In Sidi Bouzid, cradle of the Tunisian revolution, a decade of disappointed hopes
Sidi Bouzid (Tunisia) (AFP) - In the cradle of the Tunisian revolution, the entrepreneur Khouloud Rhimi can now get involved and talk politics in the café with her friends.But, as at the time of the 2011 uprising, "he does not There is no work in Sidi Bouzid ", she laments bitterly.
This marginalized city in the center of the country, which then boiled down to a network of deteriorated streets lined with ragged shops and dilapidated public buildings, has become a symbol of the revolution.
As such, Sidi Bouzid has benefited from particular political attention: it now has a large municipal swimming pool, leisure places and trendy cafes with wifi where young girls and boys rub shoulders and can criticize the authorities without fear.
But if the revolution brought unprecedented freedom, it did not respond to the other demands of young people who took to the streets in 2011 to oust Zine el Abidine Ben Ali from power: work and dignity.
In the towns of the interior, unemployment remains two to three times higher than the 18% recorded nationally, in particular among young graduates.

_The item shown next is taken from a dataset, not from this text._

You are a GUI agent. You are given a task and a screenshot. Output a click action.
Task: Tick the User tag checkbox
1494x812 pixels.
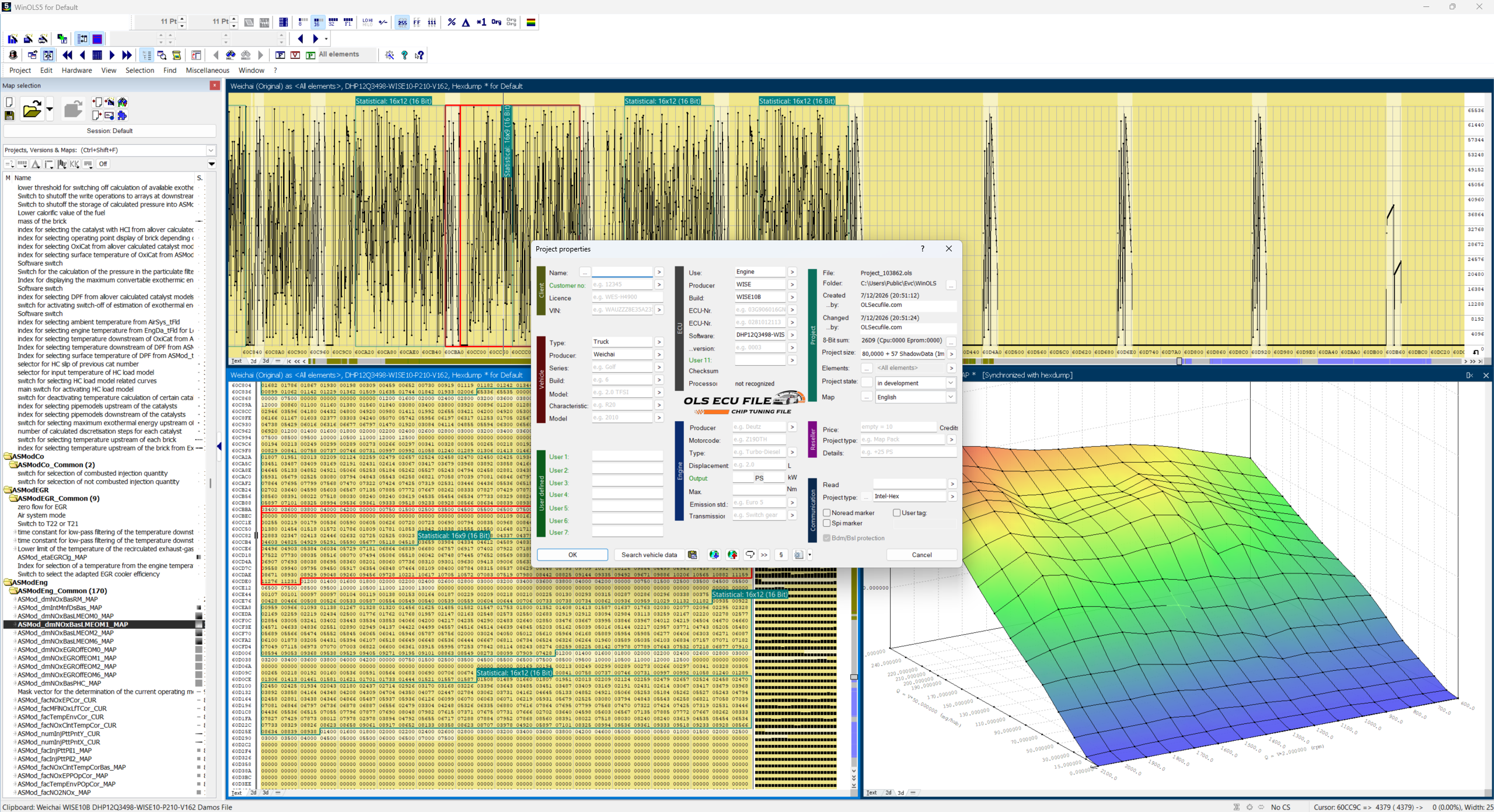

It is this same scourge of unemployment and police harassment that had pushed the traveling merchant Mohamed Bouazizi to the limit, to the point that he set himself on fire on December 17, 2010, in the main square of Sidi Bouzid.
- Emigrate to Europe -
His act launched the protest in the marginalized interior of the country, a movement which then reached Tunis and spread to the entire Arab world after the fall of Ben Ali on January 14, 2011.
Ten years have passed, and if Tunisia is hailed as the only country to have continued on the path of democratization, many residents of Sidi Bouzid feel that their life is more difficult.